◆ Work to complete ◆
Copy the listing below, replacing each "dropdown" with "drop-down" and leaving everything else unchanged.

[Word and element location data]
%%

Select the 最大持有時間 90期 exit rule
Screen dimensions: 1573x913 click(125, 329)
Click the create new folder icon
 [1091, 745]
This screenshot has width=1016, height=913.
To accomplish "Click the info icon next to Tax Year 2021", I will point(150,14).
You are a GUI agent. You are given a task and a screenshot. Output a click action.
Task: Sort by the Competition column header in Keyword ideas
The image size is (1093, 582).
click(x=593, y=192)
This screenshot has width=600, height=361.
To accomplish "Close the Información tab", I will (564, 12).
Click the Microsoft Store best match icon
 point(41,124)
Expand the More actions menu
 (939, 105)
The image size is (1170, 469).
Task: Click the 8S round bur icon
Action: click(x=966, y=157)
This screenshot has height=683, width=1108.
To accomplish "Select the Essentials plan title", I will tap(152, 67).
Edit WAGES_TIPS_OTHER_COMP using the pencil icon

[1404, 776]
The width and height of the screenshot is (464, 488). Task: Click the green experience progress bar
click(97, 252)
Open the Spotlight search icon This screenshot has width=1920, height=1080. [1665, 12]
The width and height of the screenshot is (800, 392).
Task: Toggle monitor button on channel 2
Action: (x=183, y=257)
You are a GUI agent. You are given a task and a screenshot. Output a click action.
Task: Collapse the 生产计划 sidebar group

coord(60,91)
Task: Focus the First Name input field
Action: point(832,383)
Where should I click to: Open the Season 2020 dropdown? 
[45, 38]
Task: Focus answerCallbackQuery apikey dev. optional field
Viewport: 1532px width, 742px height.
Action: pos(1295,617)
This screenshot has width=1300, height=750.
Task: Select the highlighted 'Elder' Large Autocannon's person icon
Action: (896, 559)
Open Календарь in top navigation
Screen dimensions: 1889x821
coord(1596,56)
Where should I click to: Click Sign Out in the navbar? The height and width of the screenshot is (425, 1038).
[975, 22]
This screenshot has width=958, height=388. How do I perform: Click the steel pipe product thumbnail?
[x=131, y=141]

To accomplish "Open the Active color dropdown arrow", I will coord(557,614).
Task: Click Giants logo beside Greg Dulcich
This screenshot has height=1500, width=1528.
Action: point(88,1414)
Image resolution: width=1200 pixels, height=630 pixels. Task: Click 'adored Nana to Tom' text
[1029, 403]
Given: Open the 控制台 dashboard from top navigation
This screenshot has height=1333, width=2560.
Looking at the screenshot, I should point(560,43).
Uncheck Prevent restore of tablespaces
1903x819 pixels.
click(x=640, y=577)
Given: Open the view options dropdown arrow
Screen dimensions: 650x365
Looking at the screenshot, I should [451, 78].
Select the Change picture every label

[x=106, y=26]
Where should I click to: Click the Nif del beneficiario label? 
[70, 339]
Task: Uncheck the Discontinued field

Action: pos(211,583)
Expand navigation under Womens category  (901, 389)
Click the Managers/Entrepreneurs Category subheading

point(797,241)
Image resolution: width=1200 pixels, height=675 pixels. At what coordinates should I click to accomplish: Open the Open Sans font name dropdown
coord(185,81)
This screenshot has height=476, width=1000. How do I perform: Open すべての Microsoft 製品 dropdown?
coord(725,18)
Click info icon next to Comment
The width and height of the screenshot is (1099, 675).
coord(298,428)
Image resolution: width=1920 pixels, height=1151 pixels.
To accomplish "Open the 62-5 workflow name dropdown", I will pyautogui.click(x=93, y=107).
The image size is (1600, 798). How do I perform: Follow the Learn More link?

%%

◆ Written answer ◆
Select the 最大持有時間 90期 exit rule
Screen dimensions: 1573x913 click(125, 329)
Click the create new folder icon
 [1091, 745]
This screenshot has width=1016, height=913.
To accomplish "Click the info icon next to Tax Year 2021", I will point(150,14).
You are a GUI agent. You are given a task and a screenshot. Output a click action.
Task: Sort by the Competition column header in Keyword ideas
The image size is (1093, 582).
click(x=593, y=192)
This screenshot has width=600, height=361.
To accomplish "Close the Información tab", I will (564, 12).
Click the Microsoft Store best match icon
 point(41,124)
Expand the More actions menu
 (939, 105)
The image size is (1170, 469).
Task: Click the 8S round bur icon
Action: click(x=966, y=157)
This screenshot has height=683, width=1108.
To accomplish "Select the Essentials plan title", I will tap(152, 67).
Edit WAGES_TIPS_OTHER_COMP using the pencil icon

[1404, 776]
The width and height of the screenshot is (464, 488). Task: Click the green experience progress bar
click(97, 252)
Open the Spotlight search icon This screenshot has width=1920, height=1080. [1665, 12]
The width and height of the screenshot is (800, 392).
Task: Toggle monitor button on channel 2
Action: (x=183, y=257)
You are a GUI agent. You are given a task and a screenshot. Output a click action.
Task: Collapse the 生产计划 sidebar group

coord(60,91)
Task: Focus the First Name input field
Action: point(832,383)
Where should I click to: Open the Season 2020 drop-down? 
[45, 38]
Task: Focus answerCallbackQuery apikey dev. optional field
Viewport: 1532px width, 742px height.
Action: pos(1295,617)
This screenshot has width=1300, height=750.
Task: Select the highlighted 'Elder' Large Autocannon's person icon
Action: (896, 559)
Open Календарь in top navigation
Screen dimensions: 1889x821
coord(1596,56)
Where should I click to: Click Sign Out in the navbar? The height and width of the screenshot is (425, 1038).
[975, 22]
This screenshot has width=958, height=388. How do I perform: Click the steel pipe product thumbnail?
[x=131, y=141]

To accomplish "Open the Active color drop-down arrow", I will coord(557,614).
Task: Click Giants logo beside Greg Dulcich
This screenshot has height=1500, width=1528.
Action: point(88,1414)
Image resolution: width=1200 pixels, height=630 pixels. Task: Click 'adored Nana to Tom' text
[1029, 403]
Given: Open the 控制台 dashboard from top navigation
This screenshot has height=1333, width=2560.
Looking at the screenshot, I should point(560,43).
Uncheck Prevent restore of tablespaces
1903x819 pixels.
click(x=640, y=577)
Given: Open the view options drop-down arrow
Screen dimensions: 650x365
Looking at the screenshot, I should [451, 78].
Select the Change picture every label

[x=106, y=26]
Where should I click to: Click the Nif del beneficiario label? 
[70, 339]
Task: Uncheck the Discontinued field

Action: pos(211,583)
Expand navigation under Womens category  (901, 389)
Click the Managers/Entrepreneurs Category subheading

point(797,241)
Image resolution: width=1200 pixels, height=675 pixels. At what coordinates should I click to accomplish: Open the Open Sans font name drop-down
coord(185,81)
This screenshot has height=476, width=1000. How do I perform: Open すべての Microsoft 製品 drop-down?
coord(725,18)
Click info icon next to Comment
The width and height of the screenshot is (1099, 675).
coord(298,428)
Image resolution: width=1920 pixels, height=1151 pixels.
To accomplish "Open the 62-5 workflow name drop-down", I will pyautogui.click(x=93, y=107).
The image size is (1600, 798). How do I perform: Follow the Learn More link?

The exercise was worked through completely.